Over in Group A, MAD Lions were in a similar situation, forced to play a tiebreaker against Brazil's INTZ esports that would decide whether they would continue to the bracket stage at all. North America's Team Liquid was the team that automatically advanced from their group.

"I think the gap is closing but one thing we have to remember is that these major region teams are like third or fourth seeds," INTZ jungler Diogo "Shini" Rogê said. "It's a bit different I think. The guys that are already in groups, in my opinion, are much better than the teams we faced so there's this gap between middle-tier teams and the best wildcard teams, I think that gap is closing, but I think the teams that are already in groups are much better. There's a reason they're in groups and we're in play-ins."
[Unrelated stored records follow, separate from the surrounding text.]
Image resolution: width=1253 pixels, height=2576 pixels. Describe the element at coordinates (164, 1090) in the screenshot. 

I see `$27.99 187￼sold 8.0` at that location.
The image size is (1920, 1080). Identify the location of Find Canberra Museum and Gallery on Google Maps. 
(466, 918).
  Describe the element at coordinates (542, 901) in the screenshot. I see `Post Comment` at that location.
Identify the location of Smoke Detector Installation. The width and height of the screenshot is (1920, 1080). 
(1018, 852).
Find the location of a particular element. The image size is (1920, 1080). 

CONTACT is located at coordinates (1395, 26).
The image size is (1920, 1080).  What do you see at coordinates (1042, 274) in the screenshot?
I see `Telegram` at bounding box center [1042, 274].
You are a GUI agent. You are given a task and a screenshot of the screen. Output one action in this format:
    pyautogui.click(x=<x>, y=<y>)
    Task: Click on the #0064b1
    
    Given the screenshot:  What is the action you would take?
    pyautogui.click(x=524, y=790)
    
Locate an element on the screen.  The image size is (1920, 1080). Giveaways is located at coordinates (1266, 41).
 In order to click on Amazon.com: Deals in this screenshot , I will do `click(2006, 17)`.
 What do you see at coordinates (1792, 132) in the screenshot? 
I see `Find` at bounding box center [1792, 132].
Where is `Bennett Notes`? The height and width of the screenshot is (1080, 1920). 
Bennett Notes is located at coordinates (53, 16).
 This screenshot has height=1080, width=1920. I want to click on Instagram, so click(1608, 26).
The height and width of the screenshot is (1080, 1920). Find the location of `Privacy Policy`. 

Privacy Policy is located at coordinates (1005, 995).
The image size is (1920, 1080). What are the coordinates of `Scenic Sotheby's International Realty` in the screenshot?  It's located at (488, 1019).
MAD Lions mid laner Marek "Humanoid" Brázda agreed with this general assessment.

"I think that [minor region teams] are definitely way stronger than the previous years," Humanoid said. "They are better than us but I don't think they're better than the other teams from EU."

"The gap is closing" in LoL discourse used to be a meme regarding teams from around the world catching up with those from South Korea. There was a point in time where South Korean teams from OGN's Champions tournament were so utterly dominant that a KT Rolster Bullets team that didn't even make it past quarterfinals could go to IEM and still raze through the tournament without dropping a game. The tide arguably began to turn towards the end of 2017 but in 2018, China's Royal Never Give Up took the Mid-Season Invitational title and at that year's worlds, South Korea failed to get a single team past quarterfinals.

From 2013-2016, saying that a South Korean team would win was an easy analytical shortcut. Their solo queue was better, those nebulous ideas of "infrastructure" and "culture" were better, ergo, it was just a matter of which South Korean team would win, not whether one of their teams would take the title.

Since the collapse of South Korea as definitively the world's best League of Legends region in 2018, analysis from region to region has grown exponentially more difficult. A Chinese team and a European team have made up the past two worlds finals, with the Chinese team taking it both times. Does this automatically mean that China's LPL is the best? Europe is the second-best?

Regionalism is still rampant in discerning how teams will clash at worlds because we have so few international tournaments to look at. This year, we had none save the 30-ping Mid-Season Cup between top LPL and LCK teams (with two LPL teams making the finals in Top Esports and FunPlus Phoenix). The perceived strength of a region should always be considered, but in context, not as a 1:1 transfer of power as it arguably was in the bygone days of South Korean dominance. China has had some of the best teams in the world over the past few years, but that doesn't automatically mean that the last-place LPL team from this summer, Dominus Esports, would automatically beat Team SoloMid, especially not in a single-game format. There's also a difference between the top teams from a region and their fourth-place seeds, even if the region has a wealth of domestic talent.

If there could be one takeaway from this play-in stage it would be to look more closely at how teams play and then consider the strength of their region in one package. Context is key (and I'm calling myself out here because I'm guilty of this sometimes as well). At the very least, we're finally past arguing whether minor region teams should be included at worlds at all.